If you mock, are you even testing?

Struggling with Legacy Code and not enough time to clean it up?
⛑️️ My First Aid Kit can help you rescue any codebase quickly and safely!

Have you ever felt like you’re making the code harder to read for the sake of testing?

Imagine, you have this existing code and it’s not tested. It does a bunch of side-effects. People say you should put that code under tests before touching it.

So you begin to follow advice like passing globals as parameters or extracting problematic side-effects to mock them in tests.

But the more you go, the more it feels off. You end up with a lot of mocked states and data so you can write your fast and reliable unit tests. In the end, it looks like you’ve created an entirely different class that doesn’t accurately represent the actual code.

You pause and think:

“Is it fine to change code signatures for the sake of testing?”

“Am I testing the actual code or an entirely different class where real things won’t happen?”

This might create a dilemma for you. Are you sure it’s worth continuing with this approach or is it a waste of time?

The million-dollar question is: should you rather write unit or integration tests on Legacy Code?

The paradox 🤯

You may have come across one of these gifs:

null

I don’t know you, but they hit reaaaally close to home here. That’s funny because that’s true (and it hurts).

So yeah, people say you should mock problematic dependencies and write unit tests. Yet, at some point, it feels like there is a growing blind spot in your tests. What guarantees the code will behave correctly when using the actual database in production?

Wouldn’t you catch more issues if you integrated with the actual database?

This is a dilemma I’ve come across too! I’ve been a long time promoter of the Testing Pyramid. It says you should write more unit tests because they are fast and more reliable than integration tests.

I also do a lot of front-end. The mantra ”Write tests. Not too many. Mostly integration.” has been growing in the past few years, promoted by Kent C. Dodds. Kent is a very smart guy who’s a reference in testing front-end applications. Hey, you even have tools like Cypress to test most of your web applications with end-to-end tests! Closer to the user!

So, how do you solve that paradox?
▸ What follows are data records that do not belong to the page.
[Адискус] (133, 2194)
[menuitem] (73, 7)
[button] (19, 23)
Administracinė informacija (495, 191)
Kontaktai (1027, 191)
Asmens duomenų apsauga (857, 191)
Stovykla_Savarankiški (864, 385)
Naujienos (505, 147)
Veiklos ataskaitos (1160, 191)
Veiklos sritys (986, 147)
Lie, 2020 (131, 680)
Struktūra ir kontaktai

Who’s doing it right? Should you mock things so you can have fast and reliable tests? Or should you mostly write integration tests, which can be more brittle but catch more issues?

Before we dive in, let me tell you that it’s a great thing you’re having this dilemma. It looks like a problem, but it means you’re moving in the right direction! In fact, it’s a natural roadblock to hit and you will overcome it. There’s a solution to this riddle.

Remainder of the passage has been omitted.